Saved data entries:

+===+

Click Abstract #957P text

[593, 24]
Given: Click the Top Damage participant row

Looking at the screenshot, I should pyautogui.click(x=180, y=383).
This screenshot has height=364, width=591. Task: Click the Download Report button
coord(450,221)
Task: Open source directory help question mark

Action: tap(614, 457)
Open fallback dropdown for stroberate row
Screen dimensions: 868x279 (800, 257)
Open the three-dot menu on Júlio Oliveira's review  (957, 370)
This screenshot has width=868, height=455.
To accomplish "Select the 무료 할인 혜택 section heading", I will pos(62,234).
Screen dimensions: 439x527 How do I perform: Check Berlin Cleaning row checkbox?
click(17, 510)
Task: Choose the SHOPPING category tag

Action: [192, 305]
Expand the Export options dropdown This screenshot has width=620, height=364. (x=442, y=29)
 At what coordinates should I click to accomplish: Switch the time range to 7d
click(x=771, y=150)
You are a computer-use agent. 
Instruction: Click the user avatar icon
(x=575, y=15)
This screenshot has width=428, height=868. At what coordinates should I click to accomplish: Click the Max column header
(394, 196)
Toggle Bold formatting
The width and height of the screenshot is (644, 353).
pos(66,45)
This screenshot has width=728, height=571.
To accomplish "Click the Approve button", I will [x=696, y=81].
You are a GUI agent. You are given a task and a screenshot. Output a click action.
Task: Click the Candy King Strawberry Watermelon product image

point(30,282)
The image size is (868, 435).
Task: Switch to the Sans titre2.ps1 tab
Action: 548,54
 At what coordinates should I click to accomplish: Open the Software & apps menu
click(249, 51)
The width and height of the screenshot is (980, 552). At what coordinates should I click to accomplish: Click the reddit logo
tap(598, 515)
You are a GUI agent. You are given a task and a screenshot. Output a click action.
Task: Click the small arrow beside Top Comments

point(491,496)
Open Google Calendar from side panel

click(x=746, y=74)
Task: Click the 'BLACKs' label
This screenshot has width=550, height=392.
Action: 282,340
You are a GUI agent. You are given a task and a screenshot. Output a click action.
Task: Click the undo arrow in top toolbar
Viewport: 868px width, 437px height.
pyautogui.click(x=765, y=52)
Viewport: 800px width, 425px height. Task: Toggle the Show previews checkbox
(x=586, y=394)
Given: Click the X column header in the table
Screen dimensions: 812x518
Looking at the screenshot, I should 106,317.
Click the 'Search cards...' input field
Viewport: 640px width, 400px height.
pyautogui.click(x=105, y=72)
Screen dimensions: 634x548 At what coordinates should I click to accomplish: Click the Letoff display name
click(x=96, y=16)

+===+

Brief — Only lines that contain the string "will" count; pick each one out of the records and copy it.

Task solution —
To accomplish "Select the 무료 할인 혜택 section heading", I will pos(62,234).
To accomplish "Click the Approve button", I will [x=696, y=81].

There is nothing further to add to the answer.